Rewrite the part of the records that opens with the line containing "Given: Click the Ukraine flag icon" and closes with the line containing "Looking at the", swapping "flag icon" for "flag button" and leaving everything else unchanged. Omit the pictures from your answer.

**MATERIALS PROVIDED**

───

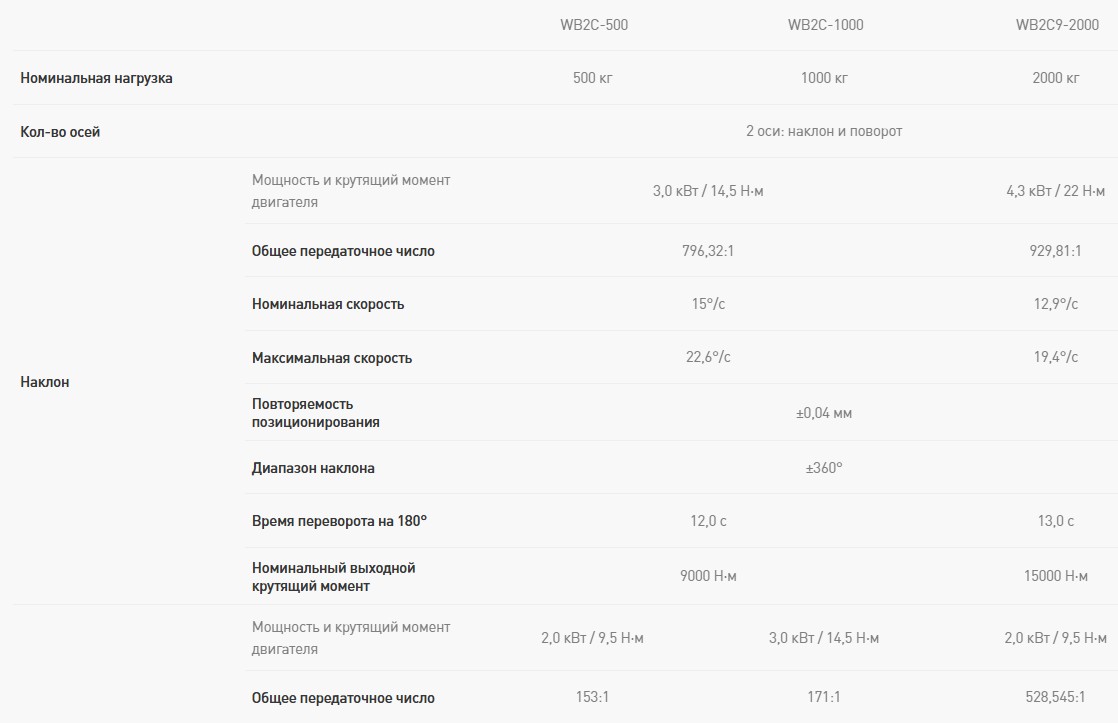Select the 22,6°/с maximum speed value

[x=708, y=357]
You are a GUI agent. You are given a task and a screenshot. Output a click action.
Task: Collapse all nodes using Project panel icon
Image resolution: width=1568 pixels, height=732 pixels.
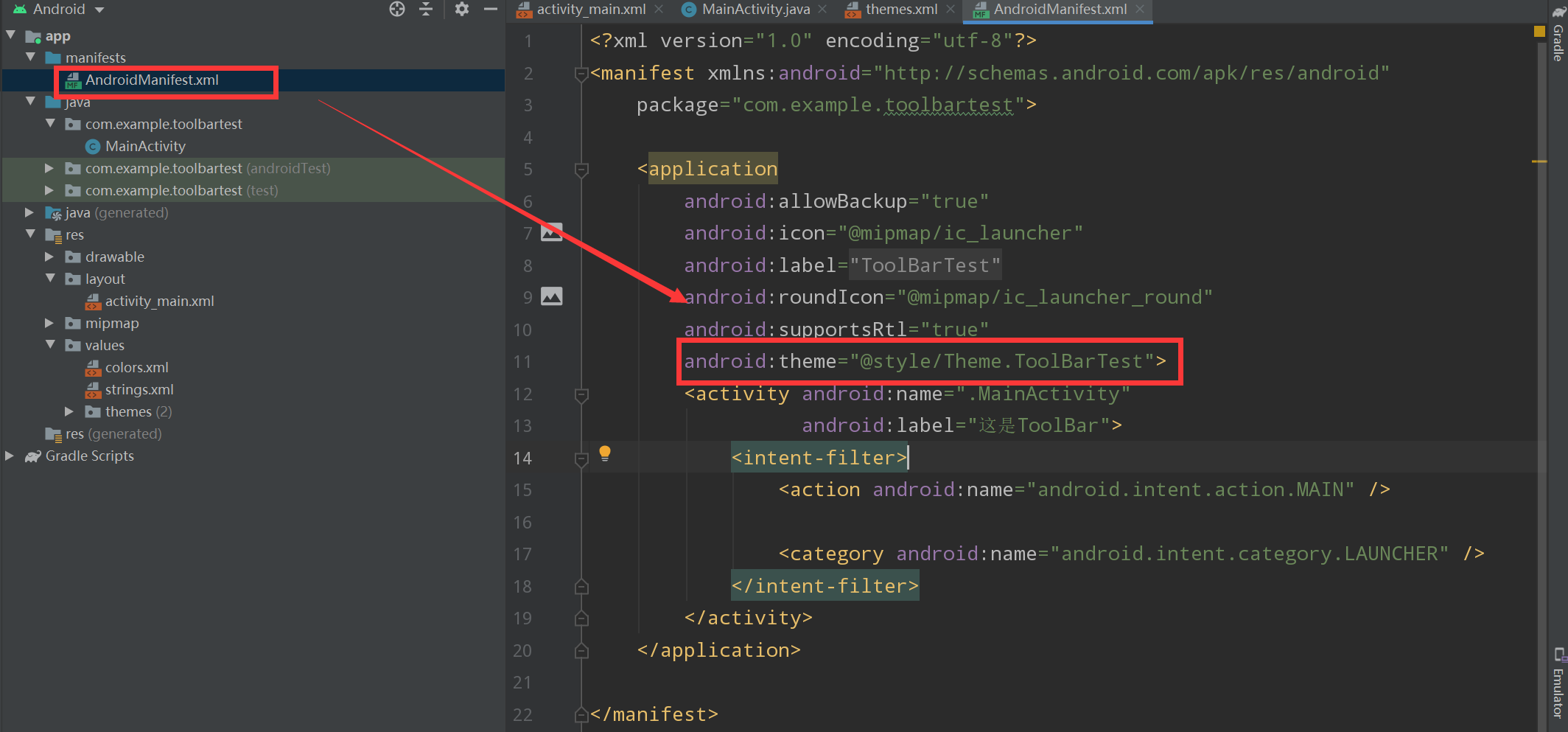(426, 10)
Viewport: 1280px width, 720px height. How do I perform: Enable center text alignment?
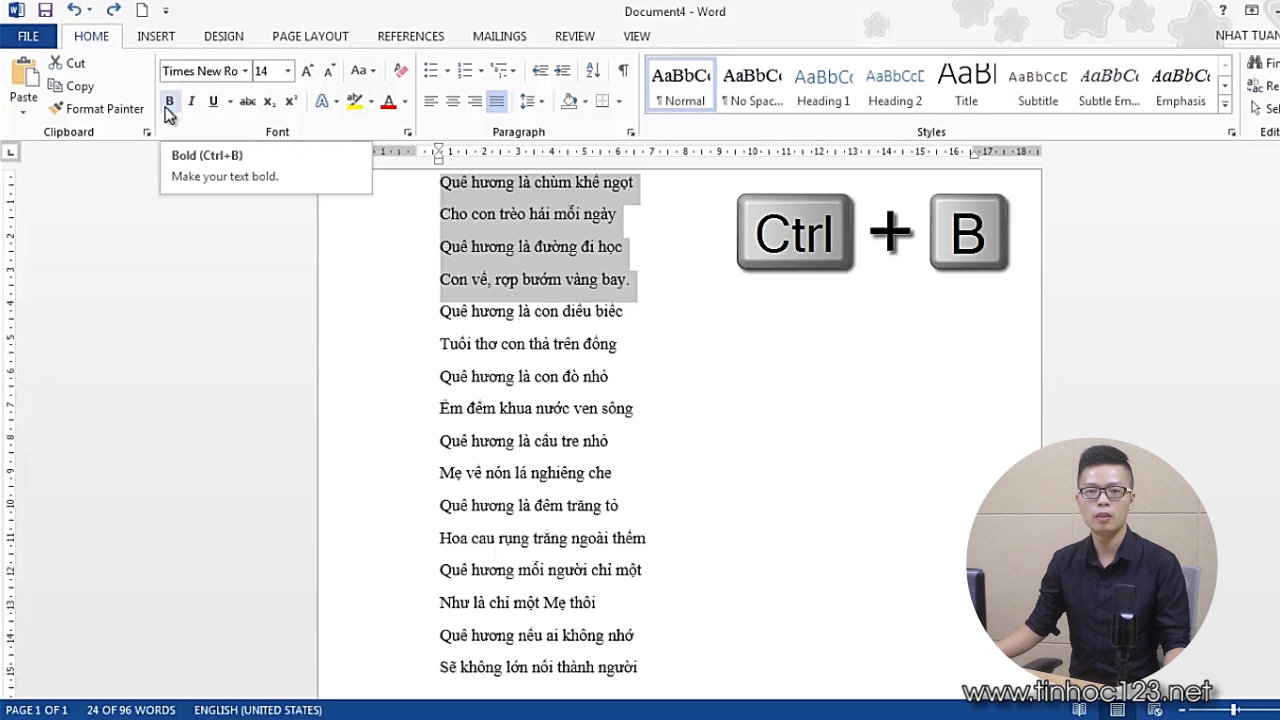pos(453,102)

───

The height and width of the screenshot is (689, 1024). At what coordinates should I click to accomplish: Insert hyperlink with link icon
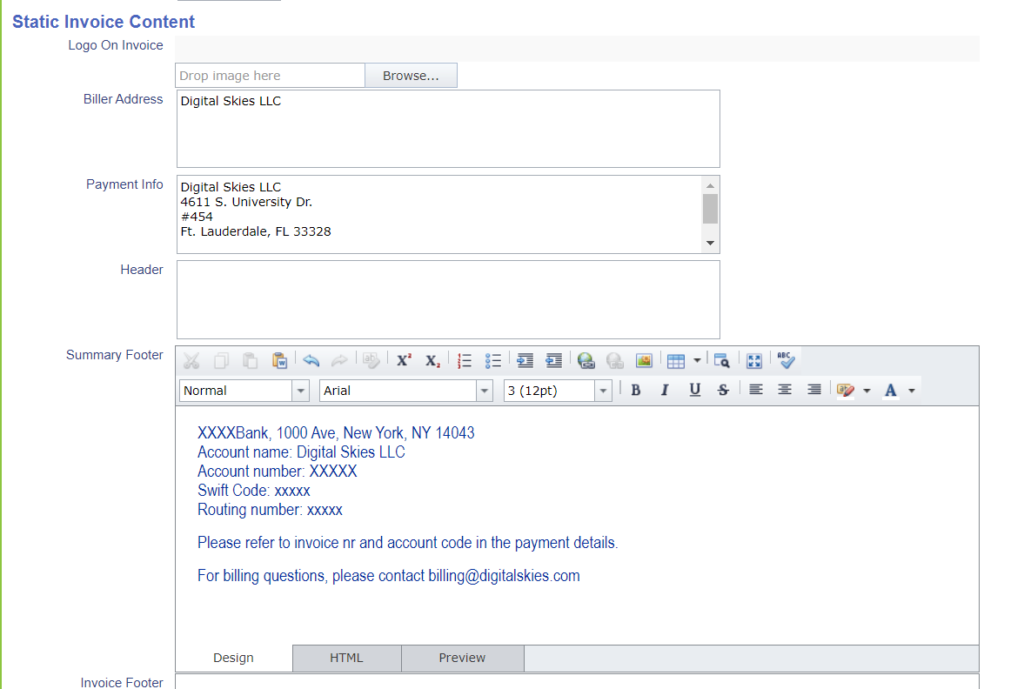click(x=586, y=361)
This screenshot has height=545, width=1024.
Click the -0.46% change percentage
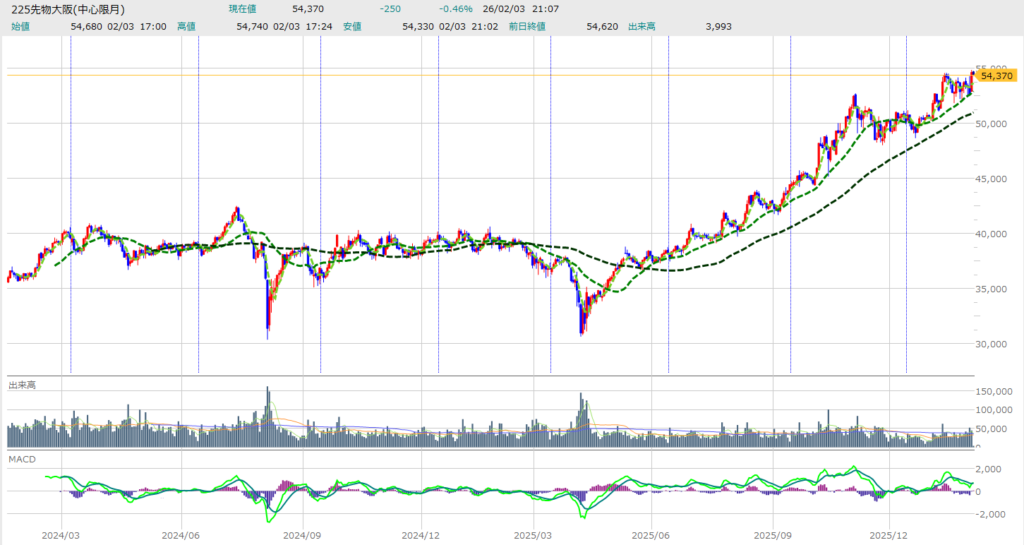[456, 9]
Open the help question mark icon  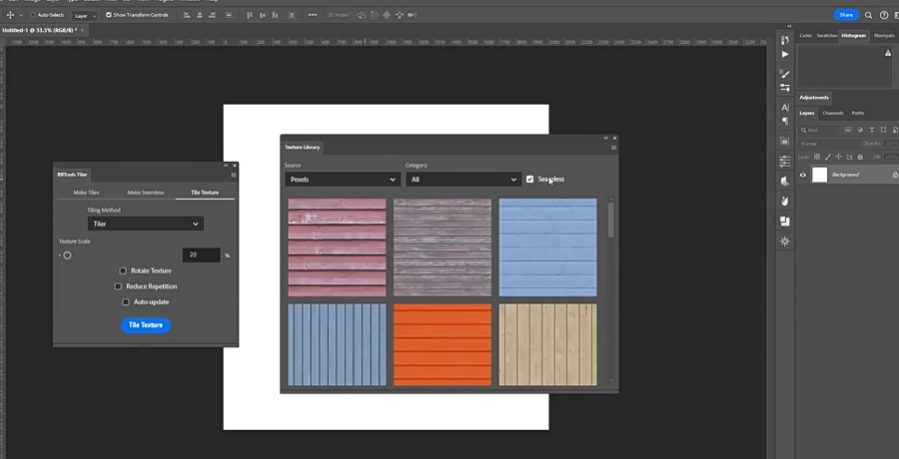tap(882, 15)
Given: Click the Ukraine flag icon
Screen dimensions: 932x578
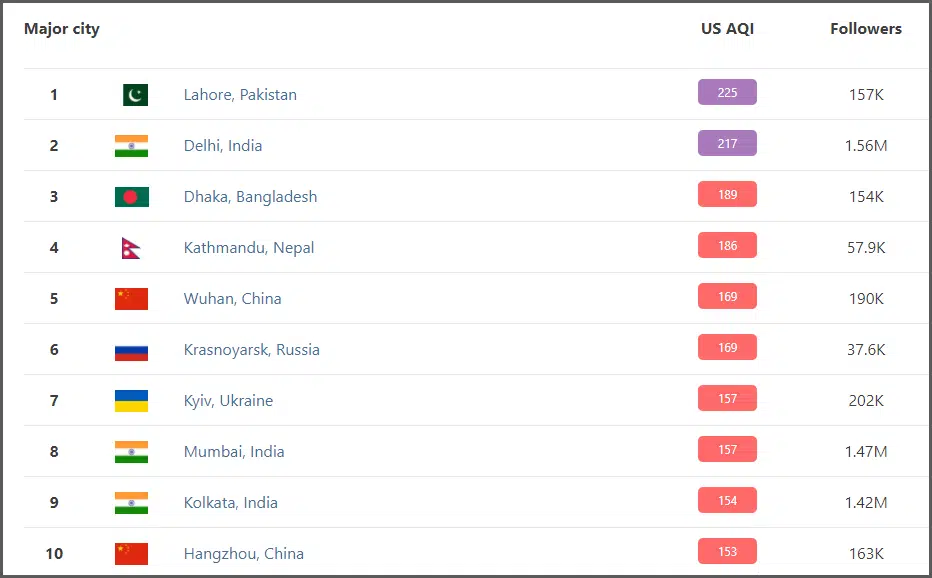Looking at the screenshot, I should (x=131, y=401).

───

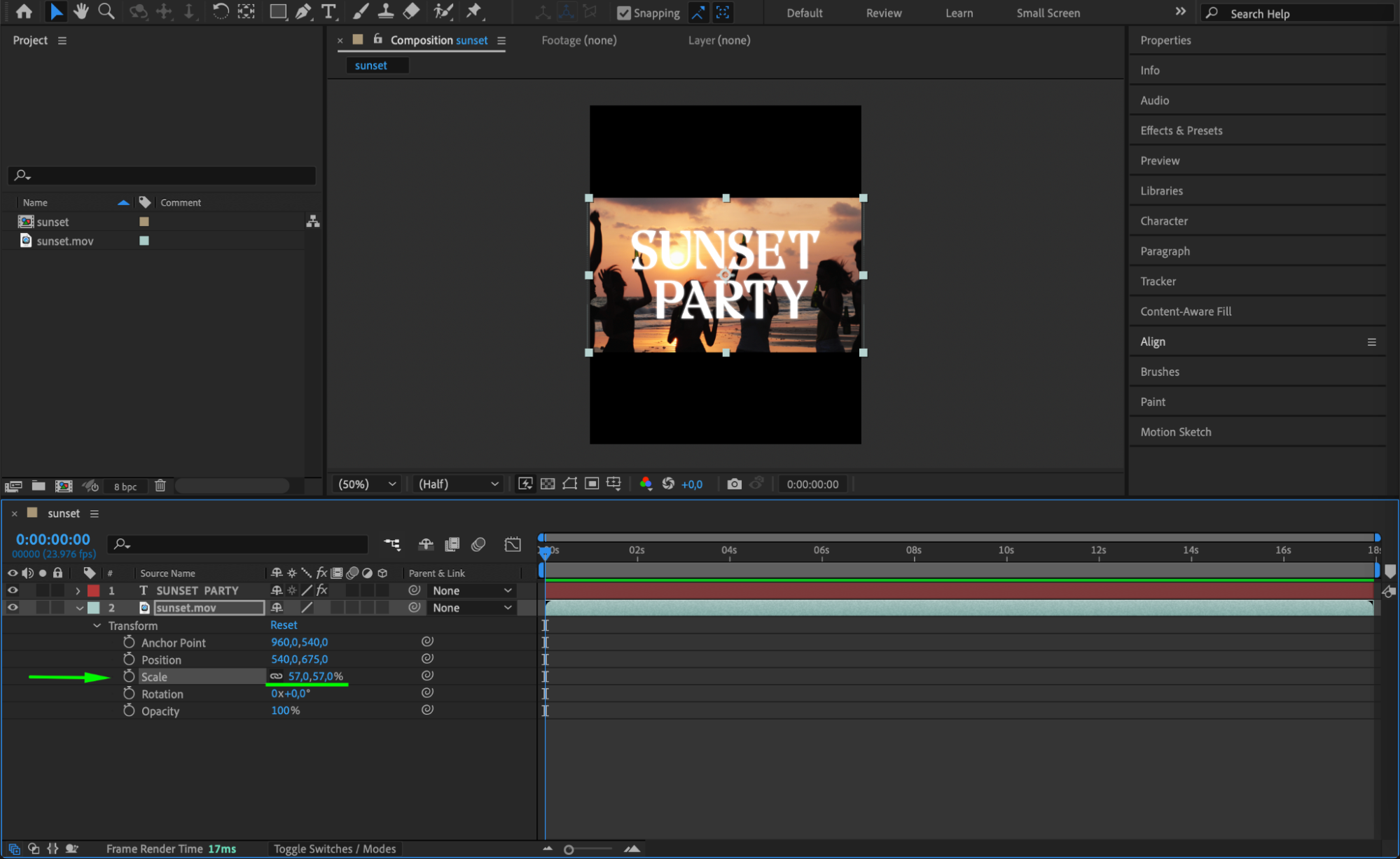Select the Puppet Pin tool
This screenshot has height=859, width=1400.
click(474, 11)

───

**RESPONSE TO THIS EXERCISE**
Given: Click the Ukraine flag button
Screen dimensions: 932x578
Looking at the screenshot, I should (x=131, y=401).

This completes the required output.